* Written request A
In the listing, take the lines from the one containing "This screenshot has width=726, height=475." through the one containing "[x=465, y=15]" and rewrite them with "screenshot" changed to "image", keeping everything else the same. Leave the pictures out.

==== Page extract

SERVER_PROCESS_FORCE_TERMINATED Event and Testing OnProcessTerminate

0

Hello, I'm using GameLift with Unity 2019.3.0 and Server SDK 9/3/2019 on Linux. So far, it's been enjoyable and fairly straightforward to set up and use! However, I am encountering one issue that I wanted to ask about.

When my fleet instances are terminated, I get the following event in my log:

SERVER_PROCESS_FORCE_TERMINATED: Server process did not cleanly exit within 30 seconds of OnProcessTerminate(), exitCode(137), launchPath(/local/game/MyGame), arguments(-logFile server.log), instanceId(i-0a16afa9b531f160e), publicIP(XX.XXX.XXX.XX), gameSessionId(none)

I remoted into the machine to follow the server log as I played and terminated the instance. It seems like the various SDK callbacks are being called EXCEPT FOR the OnProcessTerminate callback! I have a Debug.Log in each callback to verify that it is being called.

If I set the "desired capacity" of the fleet to zero, the instance shuts down after about 5 minutes and interrupts my SSH connection. But I never see any output to the log about OnProcessTerminate being called. Soon after, the SERVER_PROCESS_FORCE_TERMINATED event appears.

Based on the above data, I was wondering:

  1. Should OnProcessTerminate be called if I manually set the desired capacity? If so, any idea why it would not be called on my end when other callbacks are called?

  2. Besides changing the desired capacity, are there other conditions under which GameLift should call OnProcessTerminate? I have not yet seen GameLift call this function, so I wanted to test it somehow.

  3. Is there any way to test OnProcessTerminate with GameLift Local? I couldn't find a way to get GameLift Local service to call my OnProcessTerminate function. The only way I could find to test this was to use a timer that manually called OnProcessTerminate after X seconds (which seemed to shutdown and exit with code 0 just fine).

========
==== Given information

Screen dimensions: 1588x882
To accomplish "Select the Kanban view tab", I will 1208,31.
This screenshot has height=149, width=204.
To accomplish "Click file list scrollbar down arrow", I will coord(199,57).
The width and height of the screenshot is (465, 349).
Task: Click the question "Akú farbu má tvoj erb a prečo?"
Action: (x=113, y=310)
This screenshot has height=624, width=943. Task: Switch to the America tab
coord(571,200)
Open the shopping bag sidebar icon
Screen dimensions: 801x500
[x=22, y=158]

========
==== Given information

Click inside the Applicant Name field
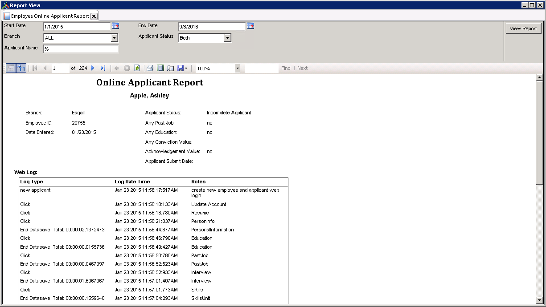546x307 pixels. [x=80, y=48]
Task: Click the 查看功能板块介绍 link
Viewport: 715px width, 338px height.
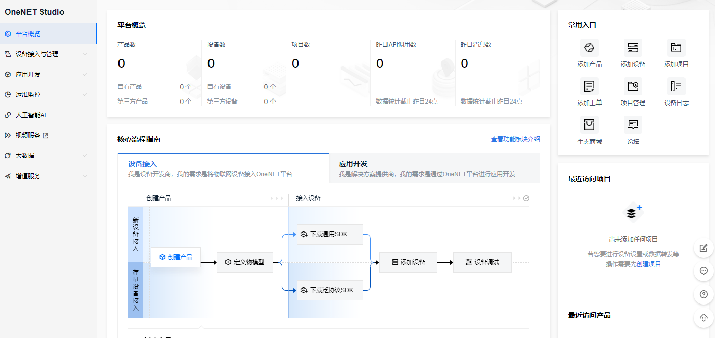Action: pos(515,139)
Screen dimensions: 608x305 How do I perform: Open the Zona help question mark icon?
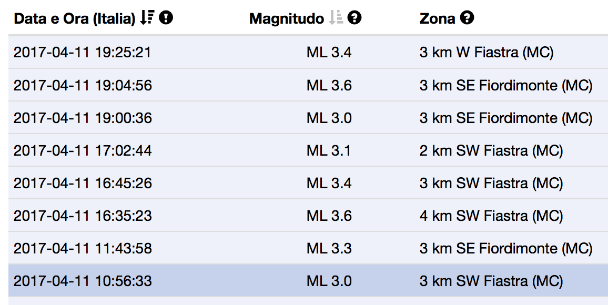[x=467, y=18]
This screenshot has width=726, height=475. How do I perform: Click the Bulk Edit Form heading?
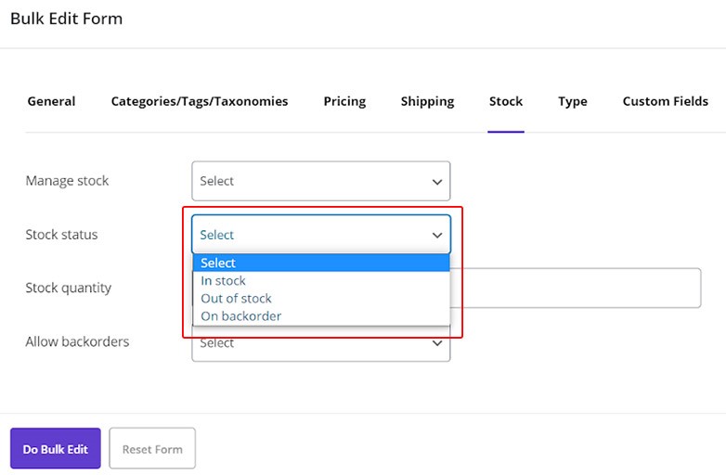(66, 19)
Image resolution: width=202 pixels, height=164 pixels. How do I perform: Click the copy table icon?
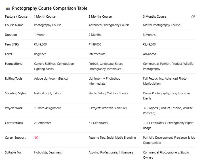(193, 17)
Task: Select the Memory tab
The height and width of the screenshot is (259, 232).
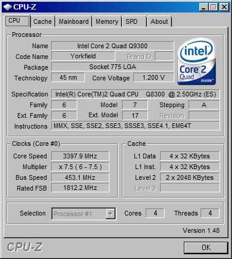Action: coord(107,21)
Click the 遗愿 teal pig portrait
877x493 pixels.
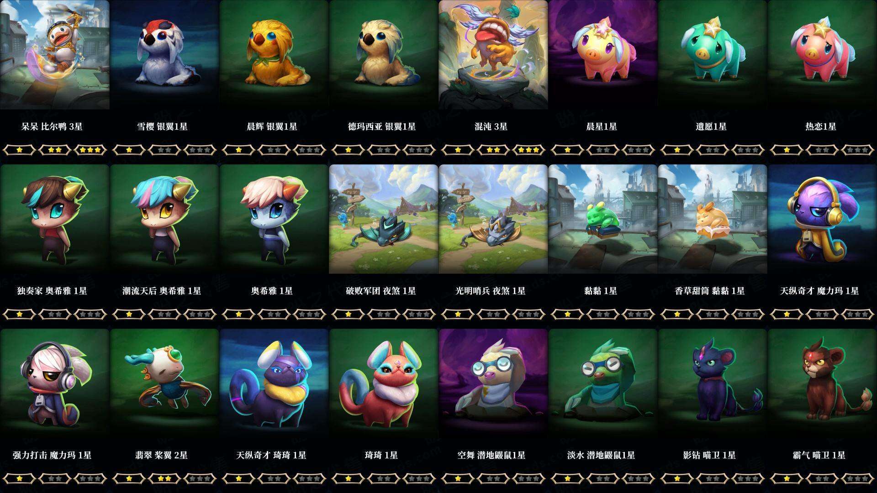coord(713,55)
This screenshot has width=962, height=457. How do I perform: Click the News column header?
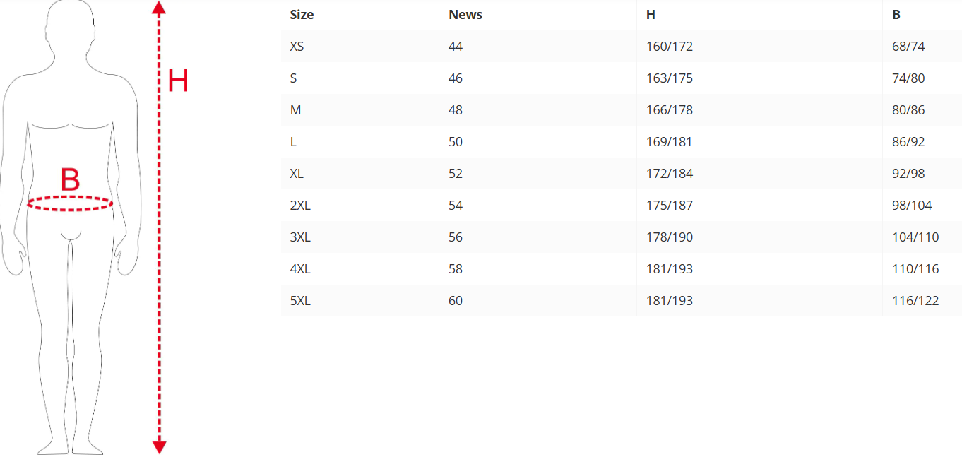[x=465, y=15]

========

* Written request B
Reproduce the section of the GameLift forum post that begins with the words "If I set the" and ends with "SERVER_PROCESS_FORCE_TERMINATED event appears.".

* Full response A
This image has width=726, height=475. How do I perform: Click the Bulk Edit Form heading?
(66, 19)
Image resolution: width=202 pixels, height=164 pixels. How do I perform: Click the copy table icon?
(193, 17)
Task: Select the Memory tab
The height and width of the image is (259, 232).
Action: coord(107,21)
Click the 遗愿 teal pig portrait
877x493 pixels.
coord(713,55)
This image has width=962, height=457. How do I perform: Click the News column header?
[x=465, y=15]

* Full response B
If I set the "desired capacity" of the fleet to zero, the instance shuts down after about 5 minutes and interrupts my SSH connection. But I never see any output to the log about OnProcessTerminate being called. Soon after, the SERVER_PROCESS_FORCE_TERMINATED event appears.